## TO DO
Give again, word for word, every line in the entries below from the line with "You are a computer-use" up to and including the line with "Instruction: Close the Metadata Edit dialog", and no other line.

## ENTRIES SUPPLIED
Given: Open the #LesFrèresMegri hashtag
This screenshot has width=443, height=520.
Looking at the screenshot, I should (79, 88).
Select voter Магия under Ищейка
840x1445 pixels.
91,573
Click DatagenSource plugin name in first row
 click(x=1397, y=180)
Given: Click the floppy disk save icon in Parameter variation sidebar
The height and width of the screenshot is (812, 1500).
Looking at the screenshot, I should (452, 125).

--

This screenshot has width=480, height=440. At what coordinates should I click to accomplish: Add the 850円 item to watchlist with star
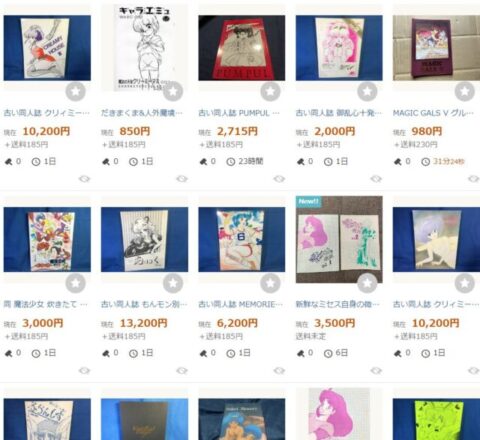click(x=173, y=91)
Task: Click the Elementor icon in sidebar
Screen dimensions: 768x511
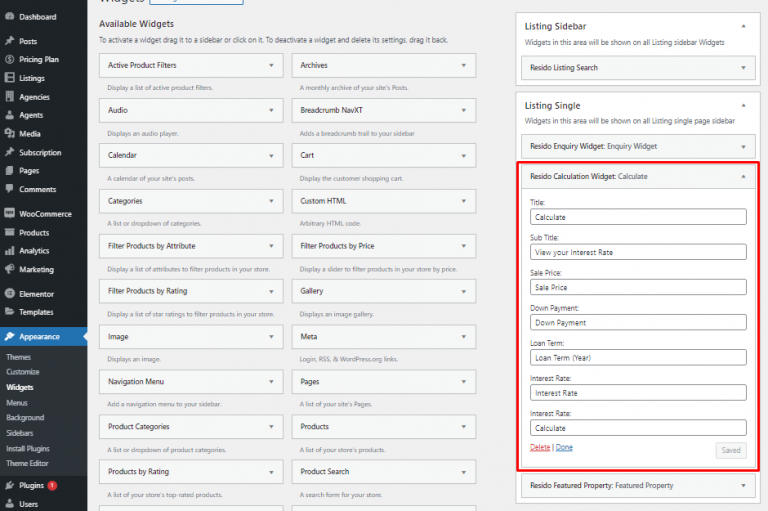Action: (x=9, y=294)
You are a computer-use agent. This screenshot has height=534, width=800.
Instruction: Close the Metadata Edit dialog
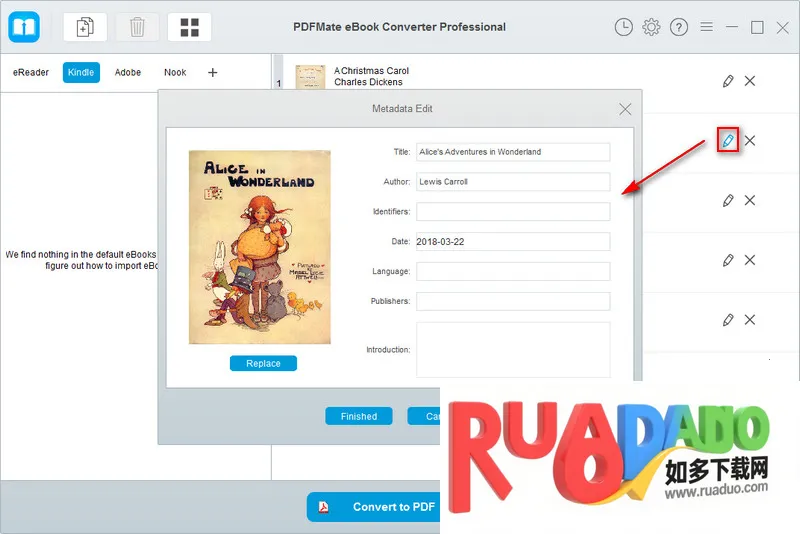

==

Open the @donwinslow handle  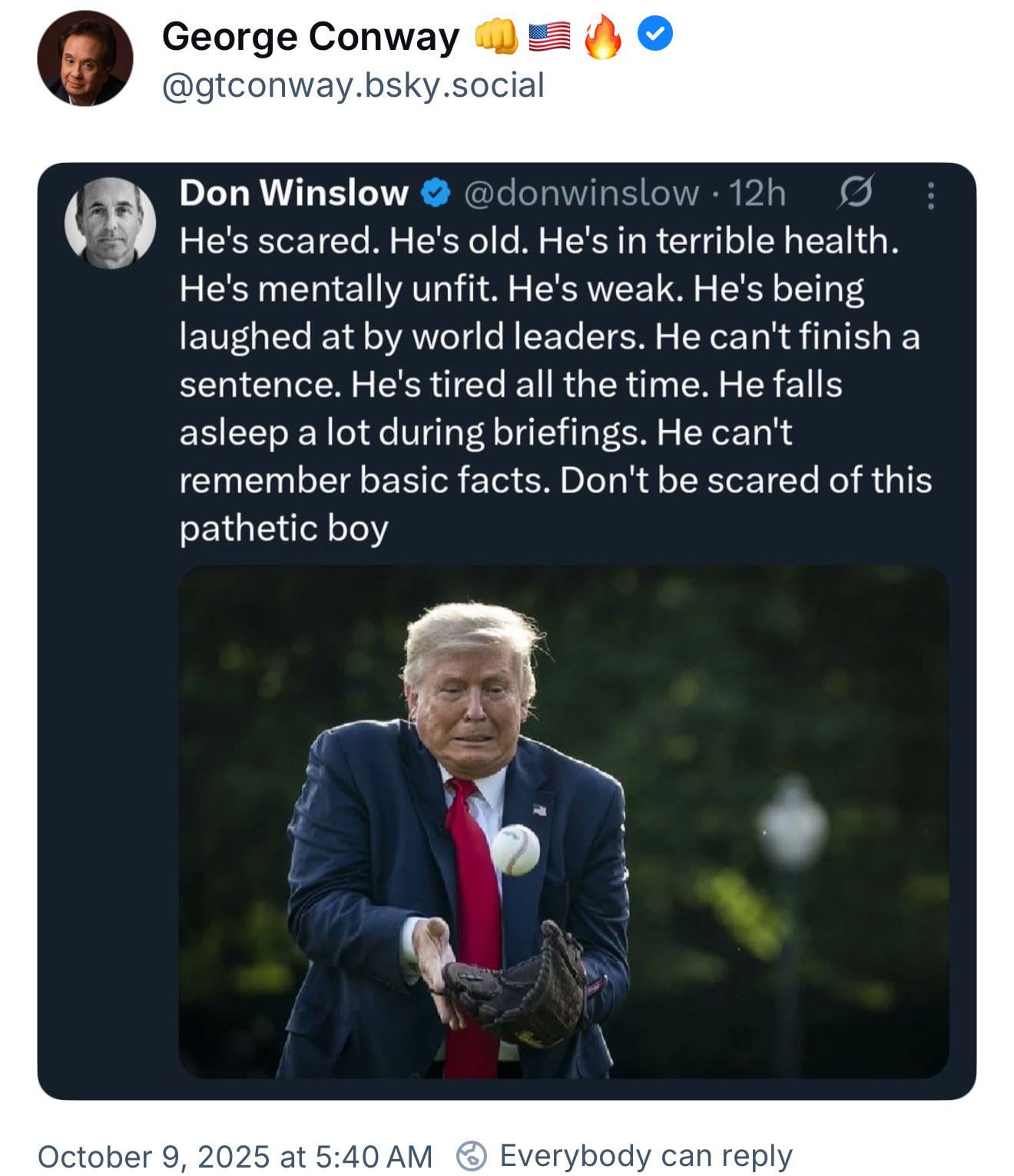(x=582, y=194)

## REPLY
You are a computer-use agent. This screenshot has height=534, width=800.
Instruction: Close the Metadata Edit dialog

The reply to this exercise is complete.